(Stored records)
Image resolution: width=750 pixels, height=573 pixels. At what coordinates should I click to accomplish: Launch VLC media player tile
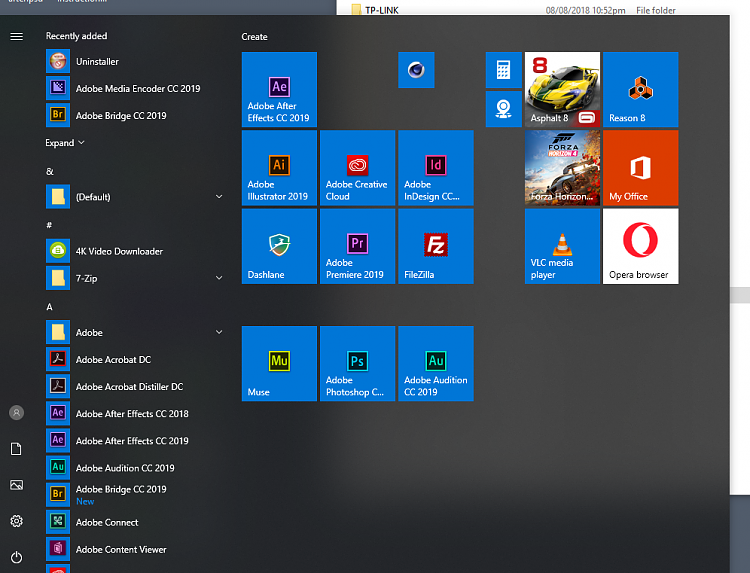pyautogui.click(x=562, y=246)
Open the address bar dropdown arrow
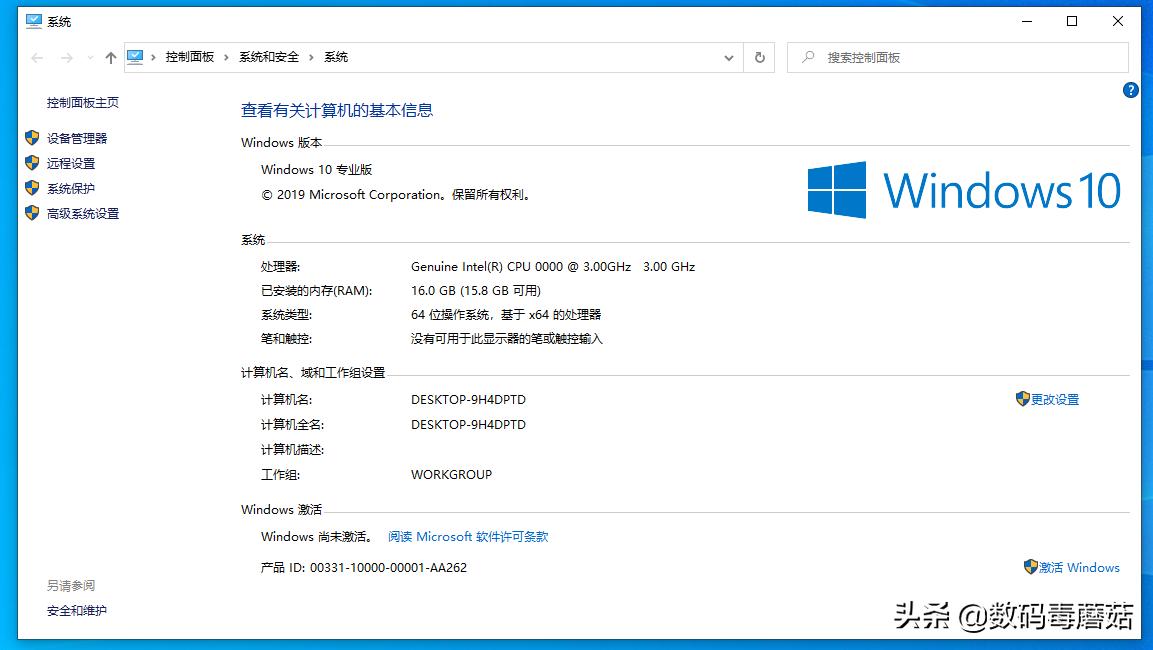The image size is (1153, 650). (729, 57)
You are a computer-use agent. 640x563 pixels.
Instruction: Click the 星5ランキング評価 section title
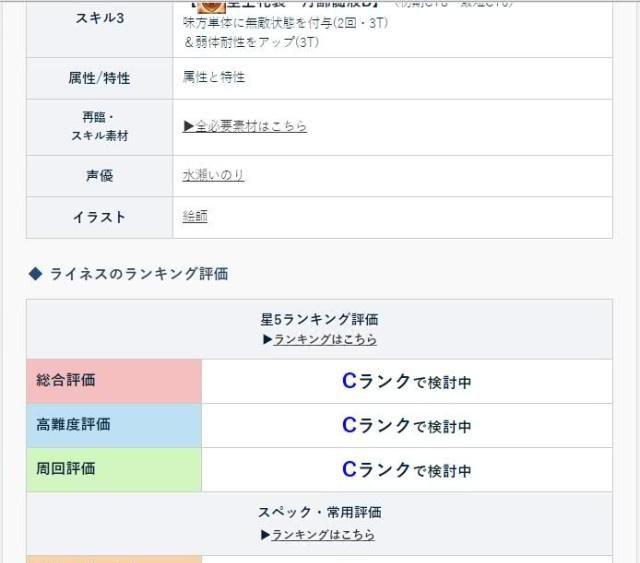click(319, 320)
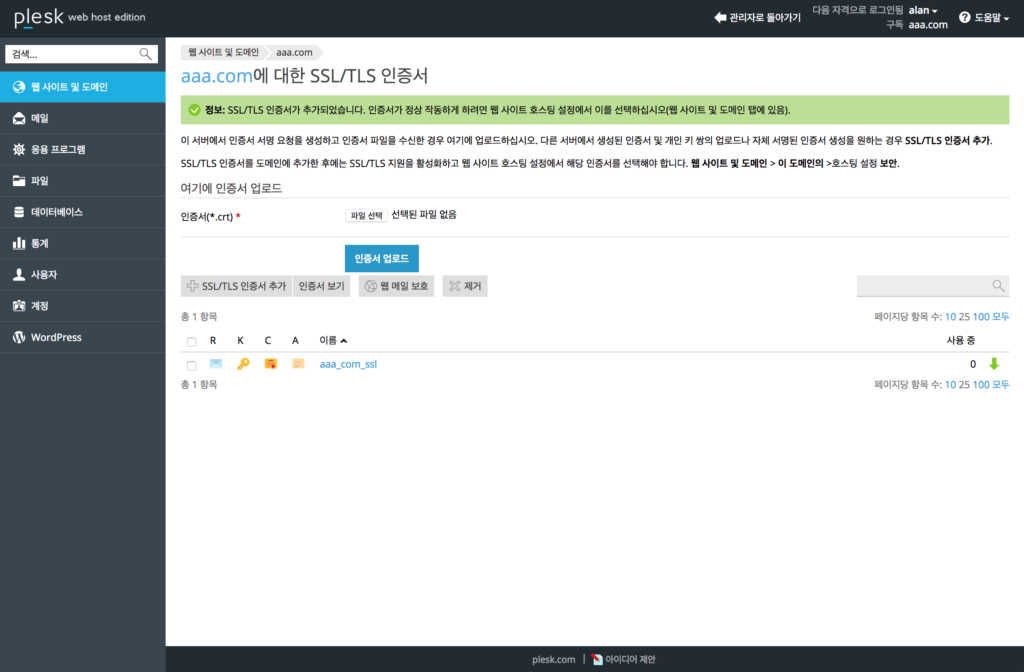Expand the 도움말 help dropdown
1024x672 pixels.
click(x=984, y=18)
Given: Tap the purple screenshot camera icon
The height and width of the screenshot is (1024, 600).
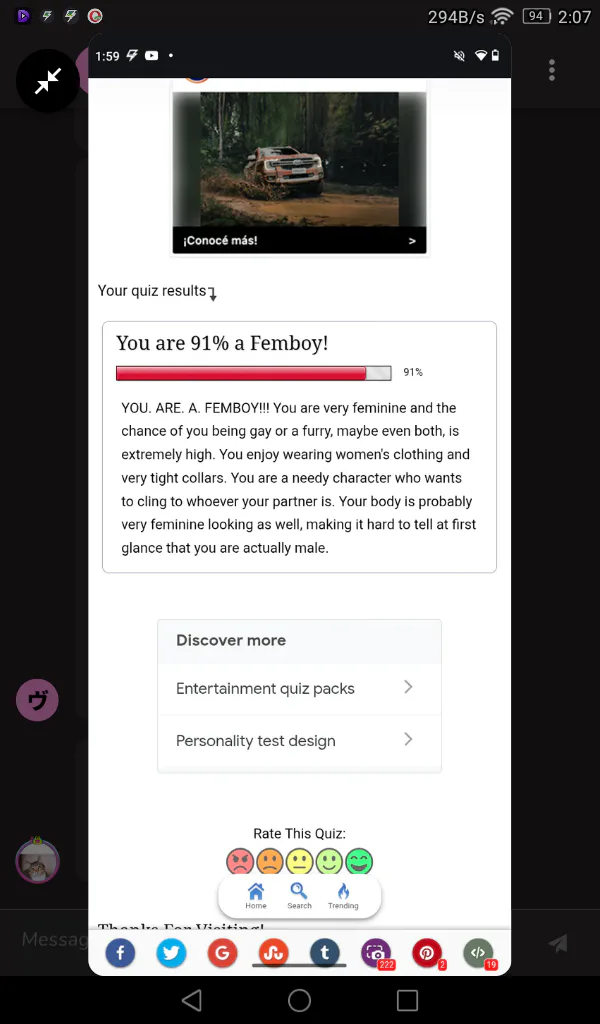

TASK TO CARRY OUT —
All lines from the start of the entries above through the line containing "You are a computer-use agent. 640x563 pixels." are to be given again exactly; the pictures are not.

EXPECTED ANSWER —
Image resolution: width=750 pixels, height=573 pixels. At what coordinates should I click to accomplish: Launch VLC media player tile
pyautogui.click(x=562, y=246)
Open the address bar dropdown arrow
The image size is (1153, 650). (729, 57)
You are a computer-use agent. 640x563 pixels.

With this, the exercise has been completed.